We have all heard travel tales of suffering due to Delhi belly or traveller’s tummy. Often this travel complaint is a result of exploring a new country, having not been exposed to certain exotic bacteria. In addition, the stress of travel can reduce immune defences meaning travellers are more susceptible to the potentially harmful bacteria that may find on some unwashed lettuce in Mexico or in a glass of coke with tap water ice cubes in Thailand.
While it’s never possible to avoid these sorts of problems entirely when travelling, by taking a few extra precautions and avoiding certain foods you might be able to prevent yourself losing half a week of your trip to recovery.
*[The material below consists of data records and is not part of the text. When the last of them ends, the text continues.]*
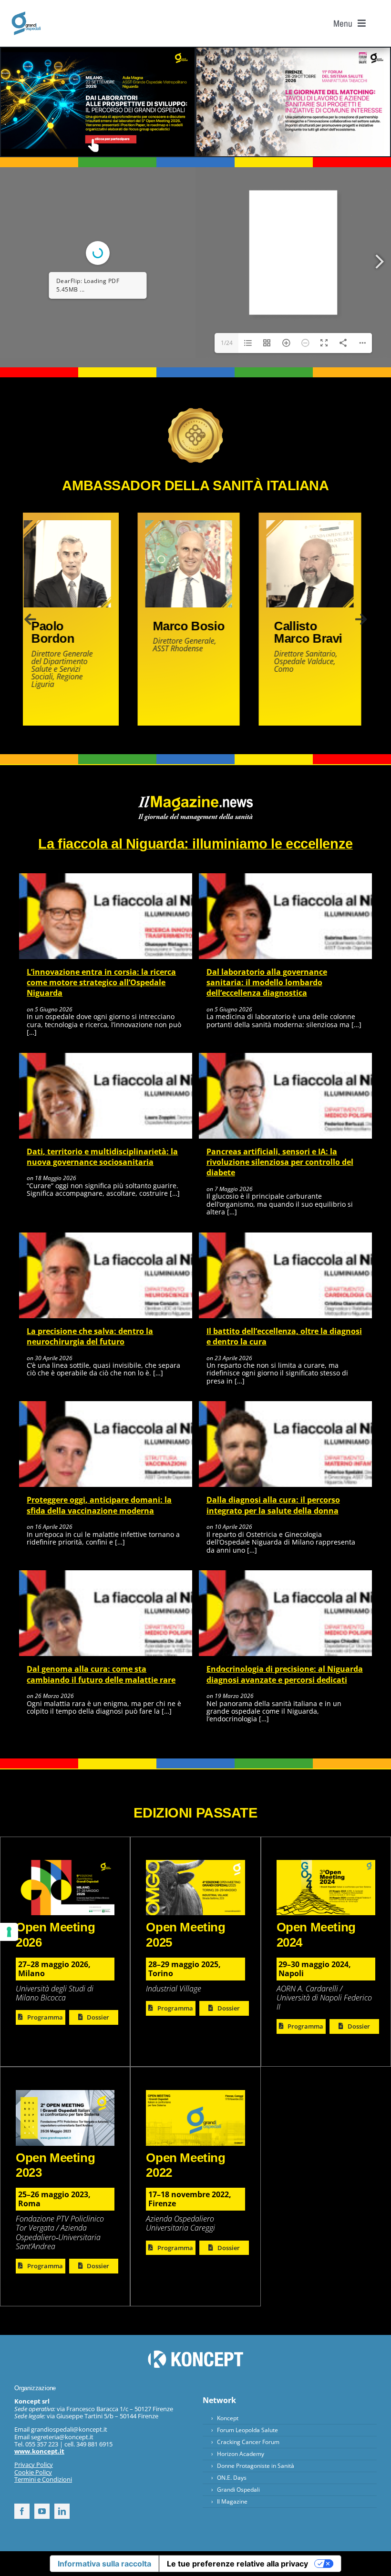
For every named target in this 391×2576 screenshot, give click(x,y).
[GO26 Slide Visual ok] (65, 1864)
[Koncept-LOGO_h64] (195, 2354)
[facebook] (22, 2511)
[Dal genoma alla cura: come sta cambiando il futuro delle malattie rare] (105, 1574)
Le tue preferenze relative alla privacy (237, 2563)
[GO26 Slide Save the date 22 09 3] (98, 51)
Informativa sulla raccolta (104, 2563)
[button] (30, 619)
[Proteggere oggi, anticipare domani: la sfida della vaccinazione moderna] (105, 1405)
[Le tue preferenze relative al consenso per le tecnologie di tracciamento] (9, 1932)
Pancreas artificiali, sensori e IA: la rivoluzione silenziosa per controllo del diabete (279, 1162)
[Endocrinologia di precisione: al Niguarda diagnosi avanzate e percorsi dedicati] (285, 1574)
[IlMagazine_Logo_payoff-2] (195, 799)
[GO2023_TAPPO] (65, 2094)
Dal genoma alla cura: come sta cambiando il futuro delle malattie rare (101, 1674)
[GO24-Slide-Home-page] (326, 1864)
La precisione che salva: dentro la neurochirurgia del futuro (90, 1336)
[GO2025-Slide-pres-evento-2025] (195, 1864)
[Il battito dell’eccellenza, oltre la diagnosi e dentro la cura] (285, 1237)
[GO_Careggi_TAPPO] (26, 15)
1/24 (227, 343)
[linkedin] (62, 2511)
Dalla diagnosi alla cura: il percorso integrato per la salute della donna (273, 1505)
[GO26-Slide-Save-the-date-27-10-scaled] (293, 51)
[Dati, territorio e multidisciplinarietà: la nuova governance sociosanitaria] (105, 1057)
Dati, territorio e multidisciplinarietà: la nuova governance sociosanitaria (102, 1156)
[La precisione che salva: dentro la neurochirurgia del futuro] (105, 1237)
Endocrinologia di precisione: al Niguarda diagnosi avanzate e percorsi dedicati (284, 1674)
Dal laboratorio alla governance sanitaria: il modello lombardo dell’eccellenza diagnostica (266, 983)
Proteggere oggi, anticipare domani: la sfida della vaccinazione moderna (99, 1505)
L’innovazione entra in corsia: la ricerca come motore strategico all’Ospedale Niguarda (101, 983)
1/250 (31, 343)
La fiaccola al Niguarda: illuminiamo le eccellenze (195, 843)
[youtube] (42, 2511)
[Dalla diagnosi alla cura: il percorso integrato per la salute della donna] (285, 1405)
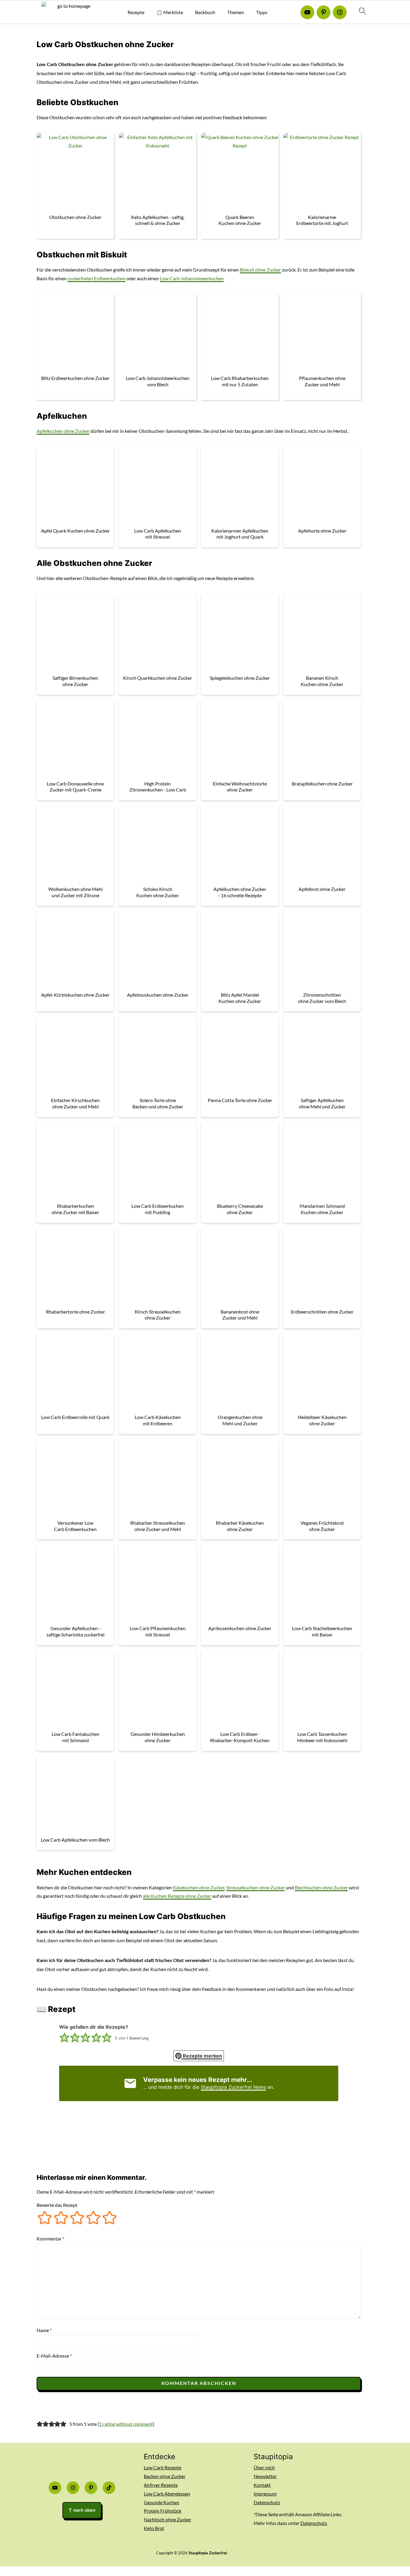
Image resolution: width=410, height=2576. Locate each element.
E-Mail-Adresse (54, 2356)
Shellfish are the ocean’s bottom feeders so can pick up quite a lot of interesting (and harmful) bacteria. If undercooked or not cooked properly, these bacteria can easily be transferred, resulting in a nasty bout of food poisoning. Thoroughly cooking shellfish should kill of most of the bacteria, but raw oysters or mussels should be avoided when travelling.
All advice forums and guidebooks stress the importance of avoiding unwashed and uncooked vegetables and fruits. Salmonella, cyclospora and campylobacter are just a few nasty bacteria which can leave you feeling pretty rough. Washing, scrubbing and peeling raw fruits and vegetables will remove outer bacteria, but may leave some, so cooking is always advisable. Try to eat fruits that you can remove the outer layer entirely, like bananas or mangos, and order cooked vegetable dishes rather than salads when you are eating out.
Pork has caused some health worries in the recent past, due to concerns it may contain the trichinosis larvae. In developed countries pork is now fine, but in the rest of the world, particularly in developing countries, different standards of hygiene mean that you should only eat pork that has been thoroughly cooked at 160 degrees Fahrenheit.
Water is one of the most common causes of tummy trouble when travelling overseas. Even in parts of Europe still, people will prefer to drink bottled water. Even brushing your teeth with contaminated water can be bad news (be mindful when you shower or swim), and drinking water from fountains is a very bad idea. Try to ensure that when you buy bottled water the bottle top is always sealed properly – sometimes the bottle can be refilled and resealed by an enterprising vendor, leaving you susceptible to whatever bacteria may have contaminated the water.
While returning home with stories of eating rat in the Thai jungle, llama in Bolivia or snake heart in Vietnam may give you a great party story, often exotic local delicacies are difficult to stomach and can give you some quite serious tummy troubles. Though a major part of travelling is about trying the national dishes and experiencing the local customs it may be wise to avoid the more extreme aspects of these and steer clear of the truly bizarre foods you may be offered during your trip.
Just remember that although we’re telling you what not to eat when travelling… there are some amazing meals out there just waiting for you to discover (and devour) them!